Exercise objective: All entries must be transcribed exactly, down to the last character.

Given entries:
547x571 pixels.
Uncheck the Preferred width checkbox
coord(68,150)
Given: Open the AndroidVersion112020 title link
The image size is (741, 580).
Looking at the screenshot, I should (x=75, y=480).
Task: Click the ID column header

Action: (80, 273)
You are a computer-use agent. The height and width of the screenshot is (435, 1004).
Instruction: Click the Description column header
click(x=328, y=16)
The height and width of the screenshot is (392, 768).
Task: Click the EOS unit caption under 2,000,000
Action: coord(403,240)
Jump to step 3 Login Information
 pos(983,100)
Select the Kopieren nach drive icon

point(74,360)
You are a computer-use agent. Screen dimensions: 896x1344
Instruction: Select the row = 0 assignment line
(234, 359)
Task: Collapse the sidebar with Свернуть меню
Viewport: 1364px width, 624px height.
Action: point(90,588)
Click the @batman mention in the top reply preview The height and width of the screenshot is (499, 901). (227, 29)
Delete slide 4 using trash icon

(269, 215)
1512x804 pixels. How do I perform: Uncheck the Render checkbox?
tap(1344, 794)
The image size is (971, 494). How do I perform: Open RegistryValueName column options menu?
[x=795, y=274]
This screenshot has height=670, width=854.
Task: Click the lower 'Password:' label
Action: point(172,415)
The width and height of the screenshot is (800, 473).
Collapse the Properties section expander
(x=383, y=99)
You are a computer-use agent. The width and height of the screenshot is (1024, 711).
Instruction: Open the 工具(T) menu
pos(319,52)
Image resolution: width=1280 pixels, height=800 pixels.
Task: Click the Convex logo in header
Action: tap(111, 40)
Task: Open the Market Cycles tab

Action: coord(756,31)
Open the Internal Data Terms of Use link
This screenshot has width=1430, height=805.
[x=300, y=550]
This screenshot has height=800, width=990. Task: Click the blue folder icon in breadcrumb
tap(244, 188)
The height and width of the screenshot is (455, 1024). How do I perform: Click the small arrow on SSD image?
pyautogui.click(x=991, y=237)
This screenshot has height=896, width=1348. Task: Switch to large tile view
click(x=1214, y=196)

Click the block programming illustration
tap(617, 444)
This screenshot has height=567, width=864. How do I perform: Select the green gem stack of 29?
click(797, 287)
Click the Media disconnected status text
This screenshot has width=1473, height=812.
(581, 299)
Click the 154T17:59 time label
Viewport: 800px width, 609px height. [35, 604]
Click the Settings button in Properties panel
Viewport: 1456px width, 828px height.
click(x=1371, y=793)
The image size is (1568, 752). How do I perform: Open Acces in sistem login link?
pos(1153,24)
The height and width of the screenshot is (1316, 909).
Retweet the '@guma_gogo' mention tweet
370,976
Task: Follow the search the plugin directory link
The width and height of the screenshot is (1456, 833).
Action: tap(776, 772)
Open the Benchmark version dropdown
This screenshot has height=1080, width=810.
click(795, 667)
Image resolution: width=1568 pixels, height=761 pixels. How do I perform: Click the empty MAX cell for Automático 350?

The completed task:
547x571 pixels.
Uncheck the Preferred width checkbox
coord(68,150)
Given: Open the AndroidVersion112020 title link
The image size is (741, 580).
Looking at the screenshot, I should (x=75, y=480).
Task: Click the ID column header

Action: (80, 273)
You are a computer-use agent. The height and width of the screenshot is (435, 1004).
Instruction: Click the Description column header
click(x=328, y=16)
The height and width of the screenshot is (392, 768).
Task: Click the EOS unit caption under 2,000,000
Action: coord(403,240)
Jump to step 3 Login Information
 pos(983,100)
Select the Kopieren nach drive icon

point(74,360)
You are a computer-use agent. Screen dimensions: 896x1344
Instruction: Select the row = 0 assignment line
(234, 359)
Task: Collapse the sidebar with Свернуть меню
Viewport: 1364px width, 624px height.
Action: point(90,588)
Click the @batman mention in the top reply preview The height and width of the screenshot is (499, 901). (227, 29)
Delete slide 4 using trash icon

(269, 215)
1512x804 pixels. How do I perform: Uncheck the Render checkbox?
tap(1344, 794)
The image size is (971, 494). How do I perform: Open RegistryValueName column options menu?
[x=795, y=274]
This screenshot has height=670, width=854.
Task: Click the lower 'Password:' label
Action: point(172,415)
The width and height of the screenshot is (800, 473).
Collapse the Properties section expander
(x=383, y=99)
You are a computer-use agent. The width and height of the screenshot is (1024, 711).
Instruction: Open the 工具(T) menu
pos(319,52)
Image resolution: width=1280 pixels, height=800 pixels.
Task: Click the Convex logo in header
Action: tap(111, 40)
Task: Open the Market Cycles tab

Action: coord(756,31)
Open the Internal Data Terms of Use link
This screenshot has width=1430, height=805.
[x=300, y=550]
This screenshot has height=800, width=990. Task: Click the blue folder icon in breadcrumb
tap(244, 188)
The height and width of the screenshot is (455, 1024). How do I perform: Click the small arrow on SSD image?
pyautogui.click(x=991, y=237)
This screenshot has height=896, width=1348. Task: Switch to large tile view
click(x=1214, y=196)

Click the block programming illustration
tap(617, 444)
This screenshot has height=567, width=864. How do I perform: Select the green gem stack of 29?
click(797, 287)
Click the Media disconnected status text
This screenshot has width=1473, height=812.
(581, 299)
Click the 154T17:59 time label
Viewport: 800px width, 609px height. [35, 604]
Click the Settings button in Properties panel
Viewport: 1456px width, 828px height.
click(x=1371, y=793)
The image size is (1568, 752). How do I perform: Open Acces in sistem login link?
pos(1153,24)
The height and width of the screenshot is (1316, 909).
Retweet the '@guma_gogo' mention tweet
370,976
Task: Follow the search the plugin directory link
The width and height of the screenshot is (1456, 833).
Action: tap(776, 772)
Open the Benchmark version dropdown
This screenshot has height=1080, width=810.
click(795, 667)
Image resolution: width=1568 pixels, height=761 pixels. How do I perform: Click the empty MAX cell for Automático 350?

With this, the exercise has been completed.